Earlier this year, a petition was started to call upon the government of Canada to modify the Income Tax Act, changing the portion regarding the disability tax credit for individuals with hearing impairments. Specifically, this petition seeks to amend the definition of “marked restrictions” to one’s hearing ability as presented below.
“If the person is unable to hear so as to understand another person familiar with the patient, in a quiet setting, even with the use of appropriate devices; or takes an inordinate amount of time to hear so as to understand another person familiar with the patient, in a quiet setting, even with the use of appropriate devices at least 90% of the time.”
If the Income Tax Act is amended as requested by the petition, the definition of “marked restriction” will change to the following:
“If the person is unable to hear so as to understand another person (deleted), in a normal/typical setting, (deleted) or takes an inordinate amount of time to hear so as to understand another person (deleted), in a normal/typical setting (deleted) at least 90% of the time.”
I fully, wholeheartedly agree with the first two of these changes, regarding familiarity and setting. Anyone who cannot understand another person in these contexts, let alone more challenging ones, over 90% of the time is inarguably deserving of this tax benefit and the compensation it provides.
However, I have strong reservations regarding the change to “appropriate devices.” I personally have a bilateral moderately-severe hearing impairment, and under the current definition of “marked restrictions” I certainly would not qualify for this tax credit.
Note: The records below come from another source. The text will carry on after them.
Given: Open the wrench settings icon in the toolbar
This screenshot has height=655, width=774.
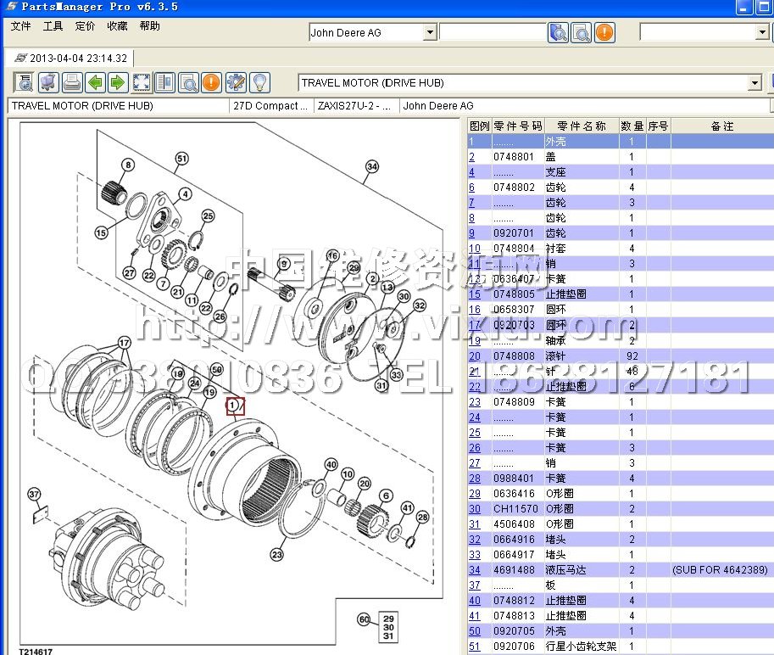Looking at the screenshot, I should tap(236, 82).
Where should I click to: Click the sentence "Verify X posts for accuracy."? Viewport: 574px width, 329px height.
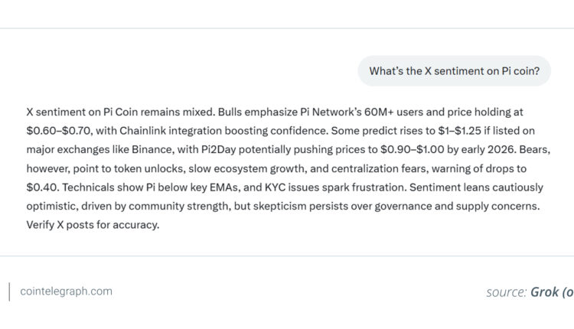(x=93, y=226)
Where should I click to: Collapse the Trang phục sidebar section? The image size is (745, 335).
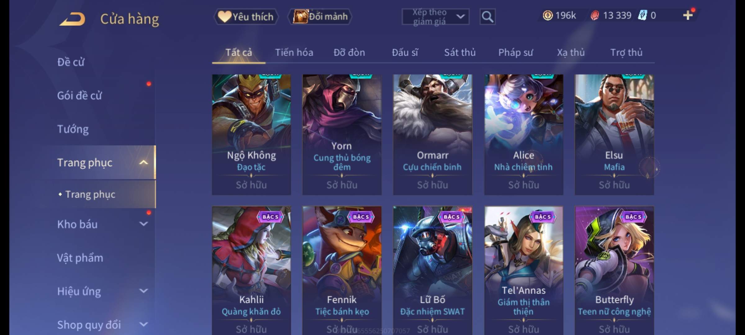pos(143,163)
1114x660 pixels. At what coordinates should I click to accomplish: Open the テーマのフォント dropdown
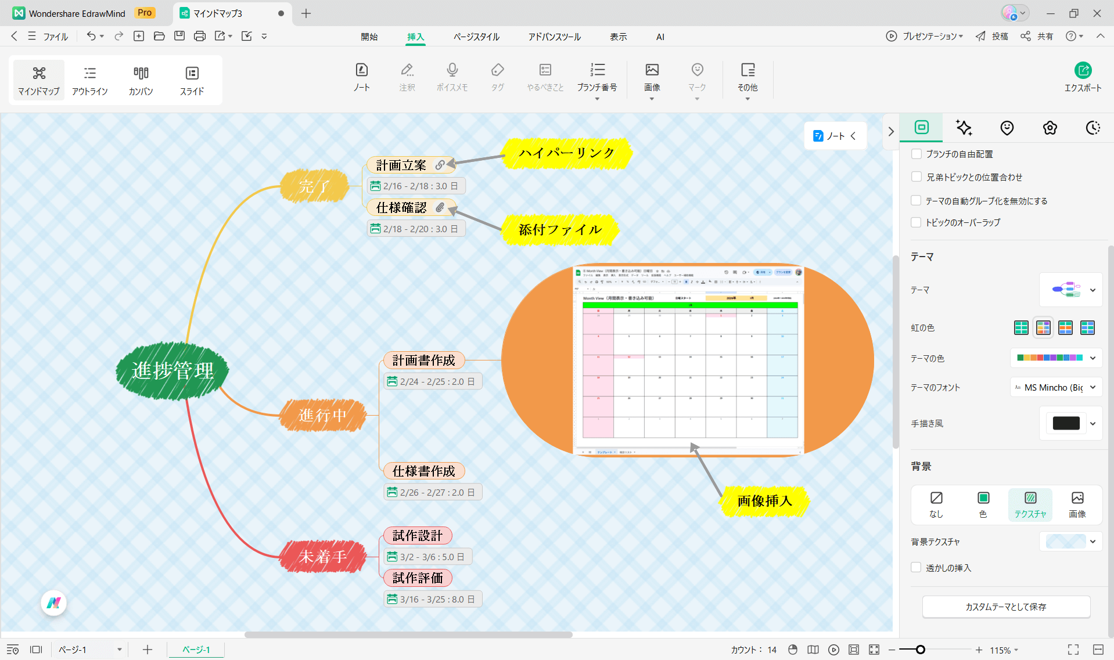[1056, 387]

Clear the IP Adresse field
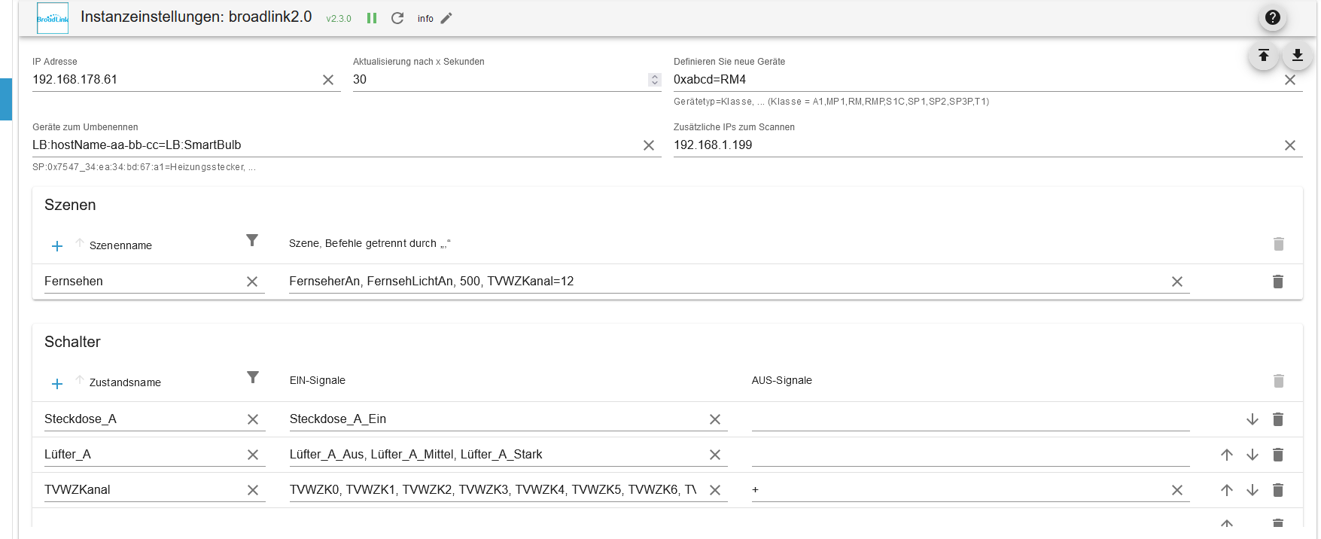click(328, 80)
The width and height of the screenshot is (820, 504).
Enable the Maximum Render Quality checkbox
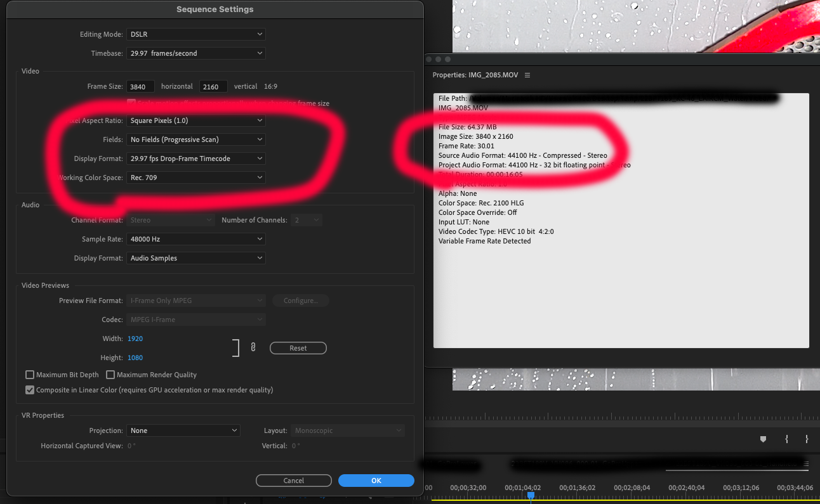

I wear my hearing aids from the moment I wake up to the moment I go to sleep and rely on them for every social interaction in between. With my hearing aids, the amount of speech which I cannot understand in a reasonable environment is nowhere near 90%. But, if the proposed new definition is adopted, I, and many others, will become “disabled” in the eyes of the law overnight. Is that right? Is someone truly disabled if they require accommodations to bring their abilities to near-normal levels?